--- Source passage Enclosed Below ---

Cox argues that none of the businesses listed in this Request is relevant to the instant action because all lie outside the Danbury Business Area as Judge Hall construed that contractual term. Additionally, Cox argues that this Request places an undue burden on Cox because it seeks the production of all documents that relate to any and all customer(s) that Ms. Okesson contacted while employed by Cumulus, regardless of whether Ms. Okesson was involved with the contact with these customers while at Cox.

Cumulus contends that Ms. Okesson testified that these were Cumulus Danbury customers and that she has interacted with them at Cox in the business context. Further, Cumulus believes that it is entitled to discovery on these customers to develop both liability and damages evidence that Okesson transmitted confidential information of Cumulus regarding these customers to Cox.

The Motion to Quash Request No. 6 is GRANTED based on overbreadth and burden, particularly in light of Cox's previous efforts to identify and produce documents evidencing Okesson's use of Cumulus information at Cox. If subsequent discovery develops evidence that Okesson used confidential Cumulus information in interacting with any of these Cox customers, Cumulus may renew its request for Cox's revenue information as to that customer reasonably directed to ascertaining the benefit Cox derived from Okesson's breach.

Request No. 7 seeks,

"All documents relating to Cox's communications with any of Plaintiff's employees who work in Danbury, Connecticut since October 5, 2009."

At oral argument, plaintiff clarified its request, stating that it was looking for documents regarding communications between Cox and Cumulus employees in which Ms. Okesson had a role. Cox counsel responded that other than Rick Malette, Ms. Okesson has not communicated with any of plaintiff's employees who work in Danbury, CT since October 5, 2009. Accordingly, if any responsive documents regarding Rick Malette have not been produced, they shall be exchanged. Otherwise, the request is moot.

Request No. 8 seeks,

"All documents relating to Cox's indemnification of Okesson for any claims that plaintiff has or may assert in this case."

The plaintiff may inquire whether Cox is indemnifying Ms. Okesson in the deposition of the Cox representative. No documents need be produced on this record.

Request No. 9 seeks,

"All documents relating to Cox's agreement to pay and/or payment of Okesson's legal fees and/or costs in this case." Plaintiff may inquire whether Cox has agreed to pay Ms. Okesson's legal fees in the deposition of the Cox representative. No documents need be produced on this record.

Request No. 10 seeks,

"All documents relating to Cox's use in Connecticut of a marketing program called "Ask the Expert" and its use of a marketing program in which listeners purchase restaurant gift certificates."

--- End of Enclosed Source passage ---
--- Data provided Enclosed Below ---

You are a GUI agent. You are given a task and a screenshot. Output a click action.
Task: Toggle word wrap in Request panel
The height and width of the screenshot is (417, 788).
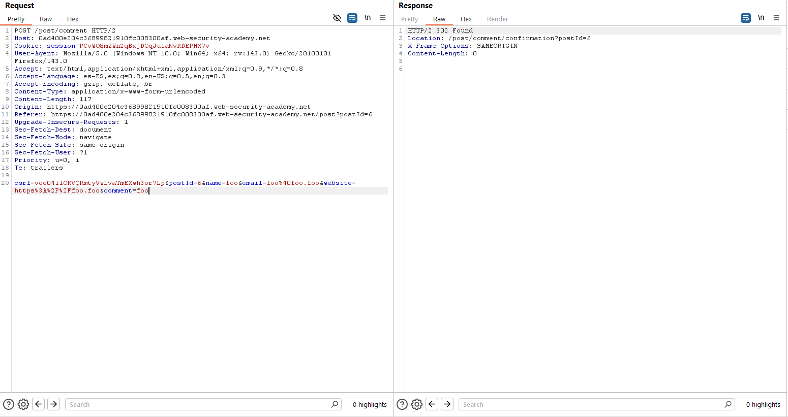(352, 18)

--- End of Enclosed Data provided ---

Questions to answer —
1 - Reproduce the discovery ruling's text between "At oral argument, plaintiff" and "request is moot.", inclusive.
2 - In the discovery ruling, which Cumulus employee in Danbury did Cox counsel say Ms. Okesson had communicated with since October 5, 2009?
The material comes from a separate source unrelated to the discovery ruling.

Responses per task —
1 -
At oral argument, plaintiff clarified its request, stating that it was looking for documents regarding communications between Cox and Cumulus employees in which Ms. Okesson had a role. Cox counsel responded that other than Rick Malette, Ms. Okesson has not communicated with any of plaintiff's employees who work in Danbury, CT since October 5, 2009. Accordingly, if any responsive documents regarding Rick Malette have not been produced, they shall be exchanged. Otherwise, the request is moot.

2 - Rick Malette.